§ **Task requirements**: Reproduce the listing in full, replacing "Privacy Policy" with "Privacy Notice" and leaving every other line unchanged.

§ **Material**:
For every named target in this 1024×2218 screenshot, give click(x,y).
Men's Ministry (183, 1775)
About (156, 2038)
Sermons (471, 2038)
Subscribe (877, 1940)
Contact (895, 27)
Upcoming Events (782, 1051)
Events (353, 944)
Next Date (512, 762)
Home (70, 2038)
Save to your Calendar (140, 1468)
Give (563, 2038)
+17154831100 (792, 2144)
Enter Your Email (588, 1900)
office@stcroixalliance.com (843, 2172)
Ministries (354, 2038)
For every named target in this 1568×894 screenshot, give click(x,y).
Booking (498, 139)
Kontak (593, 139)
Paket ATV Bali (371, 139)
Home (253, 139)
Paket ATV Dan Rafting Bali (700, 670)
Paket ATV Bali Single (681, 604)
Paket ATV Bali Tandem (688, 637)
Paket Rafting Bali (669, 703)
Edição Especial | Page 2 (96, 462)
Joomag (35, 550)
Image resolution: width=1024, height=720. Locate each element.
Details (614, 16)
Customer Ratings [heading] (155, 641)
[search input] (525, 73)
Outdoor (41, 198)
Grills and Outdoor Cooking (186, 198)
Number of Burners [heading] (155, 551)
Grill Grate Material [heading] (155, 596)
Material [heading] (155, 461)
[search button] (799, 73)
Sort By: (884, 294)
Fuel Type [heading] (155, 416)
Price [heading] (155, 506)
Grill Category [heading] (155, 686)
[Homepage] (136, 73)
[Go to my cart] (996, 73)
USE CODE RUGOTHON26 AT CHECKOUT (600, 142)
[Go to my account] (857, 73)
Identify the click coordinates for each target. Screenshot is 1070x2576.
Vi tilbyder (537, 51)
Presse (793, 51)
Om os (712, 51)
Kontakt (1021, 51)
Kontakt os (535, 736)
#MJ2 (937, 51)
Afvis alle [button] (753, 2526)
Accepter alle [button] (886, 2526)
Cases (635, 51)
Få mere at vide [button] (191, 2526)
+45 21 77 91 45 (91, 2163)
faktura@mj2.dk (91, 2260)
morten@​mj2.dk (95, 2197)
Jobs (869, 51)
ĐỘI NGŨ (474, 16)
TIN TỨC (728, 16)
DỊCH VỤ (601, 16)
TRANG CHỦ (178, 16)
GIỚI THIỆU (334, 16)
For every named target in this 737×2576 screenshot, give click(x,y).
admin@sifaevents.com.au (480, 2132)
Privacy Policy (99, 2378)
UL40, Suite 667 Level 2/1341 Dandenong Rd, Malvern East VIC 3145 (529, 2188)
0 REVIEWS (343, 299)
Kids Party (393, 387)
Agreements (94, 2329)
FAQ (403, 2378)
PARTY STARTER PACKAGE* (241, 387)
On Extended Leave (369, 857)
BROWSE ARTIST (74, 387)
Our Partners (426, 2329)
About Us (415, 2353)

§ **Full response**:
For every named target in this 1024×2218 screenshot, give click(x,y).
Men's Ministry (183, 1775)
About (156, 2038)
Sermons (471, 2038)
Subscribe (877, 1940)
Contact (895, 27)
Upcoming Events (782, 1051)
Events (353, 944)
Next Date (512, 762)
Home (70, 2038)
Save to your Calendar (140, 1468)
Give (563, 2038)
+17154831100 (792, 2144)
Enter Your Email (588, 1900)
office@stcroixalliance.com (843, 2172)
Ministries (354, 2038)
For every named target in this 1568×894 screenshot, give click(x,y).
Booking (498, 139)
Kontak (593, 139)
Paket ATV Bali (371, 139)
Home (253, 139)
Paket ATV Dan Rafting Bali (700, 670)
Paket ATV Bali Single (681, 604)
Paket ATV Bali Tandem (688, 637)
Paket Rafting Bali (669, 703)
Edição Especial | Page 2 (96, 462)
Joomag (35, 550)
Image resolution: width=1024, height=720. Locate each element.
Details (614, 16)
Customer Ratings [heading] (155, 641)
[search input] (525, 73)
Outdoor (41, 198)
Grills and Outdoor Cooking (186, 198)
Number of Burners [heading] (155, 551)
Grill Grate Material [heading] (155, 596)
Material [heading] (155, 461)
[search button] (799, 73)
Sort By: (884, 294)
Fuel Type [heading] (155, 416)
Price [heading] (155, 506)
Grill Category [heading] (155, 686)
[Homepage] (136, 73)
[Go to my cart] (996, 73)
USE CODE RUGOTHON26 AT CHECKOUT (600, 142)
[Go to my account] (857, 73)
Identify the click coordinates for each target. Screenshot is 1070x2576.
Vi tilbyder (537, 51)
Presse (793, 51)
Om os (712, 51)
Kontakt (1021, 51)
Kontakt os (535, 736)
#MJ2 (937, 51)
Afvis alle [button] (753, 2526)
Accepter alle [button] (886, 2526)
Cases (635, 51)
Få mere at vide [button] (191, 2526)
+45 21 77 91 45 (91, 2163)
faktura@mj2.dk (91, 2260)
morten@​mj2.dk (95, 2197)
Jobs (869, 51)
ĐỘI NGŨ (474, 16)
TIN TỨC (728, 16)
DỊCH VỤ (601, 16)
TRANG CHỦ (178, 16)
GIỚI THIỆU (334, 16)
For every named target in this 737×2576 screenshot, give click(x,y).
admin@sifaevents.com.au (480, 2132)
Privacy Notice (99, 2378)
UL40, Suite 667 Level 2/1341 Dandenong Rd, Malvern East VIC 3145 (529, 2188)
0 REVIEWS (343, 299)
Kids Party (393, 387)
Agreements (94, 2329)
FAQ (403, 2378)
PARTY STARTER PACKAGE* (241, 387)
On Extended Leave (369, 857)
BROWSE ARTIST (74, 387)
Our Partners (426, 2329)
About Us (415, 2353)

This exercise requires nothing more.